When I think of language and getting a message across (be it to someone else,
or to a computer as code), I think of the components that are required for
communication:

    
    
      - Emitter (myself) (EM; mostly obvious)
      - Recipient (someone else/the computer) (RE; also obvious)
      - Message (what I want to communicate) (MS)
      - Medium (what carries the message) (MD)
      - Protocol (base rules that both sides agree on) (PR)
    

If I'm trying to help my mother-in-law with a computer problem, I'll tell her
to click on such-and-such over phone lines using English. (MD=phone line;
MS=instructions; PR=English grammar)

If I'm writing a script to unzip a bunch of files at once and distribute the
contents into different folders based on the file type, I'd probably whip up a
Python script. (MD=text file; MS=task description; PR=Python)

My script in turn will communicate with the file system and the operating
system to complete my task. (MD=bits; MS=instructions; PR=Python-to-Machine-
Language-Interpreter)

If I understand you correctly, you're saying that all application programs
should distill down to just the message, as the one representation of what I
want to communicate. I'm hesitant to accept that, since it tends to assume
that both emitter and recipient can independently determine and adapt to the
correct protocol when all they have is the message.

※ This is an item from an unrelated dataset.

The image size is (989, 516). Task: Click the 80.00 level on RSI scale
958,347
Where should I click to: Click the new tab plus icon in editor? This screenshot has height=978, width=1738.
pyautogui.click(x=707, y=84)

For example, my Python script will probably use the file extension as a
heuristic for the file type, but will make an error when picture.txt actually
is a badly named JPEG. If I want to increase correctness, I can change the
script so that it uses the file's Magic Number, but that may be overhead I
don't need if the files are correctly named. Choosing one technique over the
other requires that I craft the message differently, because Python doesn't
make a decision on how best to determine file type.

TL;DR: Data needs a protocol to be used as information, and languages provide
that. Doing away with languages means we need to define and agree on a non-
ambiguous way of reading data, which is a tall order.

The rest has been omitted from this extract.